WFS;129373 wrote: Also, if you are working under their TAX ID, you may fall under the PTA, not PTO classification. There is a difference. PTO works as a partner with the board of education, but PTA is an association and connected more.
You're too polite, Tim. wfs is confused. That's not how to define the difference between PTO and PTA. Tax id really doesn't have anything to do with it. PTA refers to membership in a national organization with dues, rules and policies of their own, which apply to their school-level chapters. A parent group can't call itself a PTA unless it is formally affiliated with National PTA. PTA groups would not have their money held under a school's tax id.
"PTO" is a generic term that applies to any parent school group the is NOT formally affiliated with National PTA. There is no "official" definition of a PTO. Some groups that use the PTO label are committees of the school and thus run all the finances thru the school. But I think most PTOs are independent of the school (at least financially) and have their own tax id #. Maybe some PTOs "partner with the board of education", but I haven't personally seen that relationship. It's definately not a given simply because a group uses the PTO label.
Back to Lynnfield's original question...you're a preschool, right? So kids are there for maybe 2 years, right? So parent turnover is pretty quick, right? In that case, I'd be inclined to set up the parent group as a committee of the preschool and raise the funds under the school's tax id number. This is a long-term project that I assume is a priority for the school as well as the parents.
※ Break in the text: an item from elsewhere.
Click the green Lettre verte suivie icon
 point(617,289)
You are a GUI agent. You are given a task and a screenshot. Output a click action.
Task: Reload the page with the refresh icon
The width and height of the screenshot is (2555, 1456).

I'd feel secure that the money would stay earmarked for playground improvement in the preschool's budget. I remember reading here once that a specified fundraiser like a playground project is an implied contract with your donors, and you just can't arbitrarilly redirect the money later to some other project. (I'm not an attorney, though, so I don't know if that's true,)
Setting up a formal independent parent group might not be practical for a school with short parent involvement.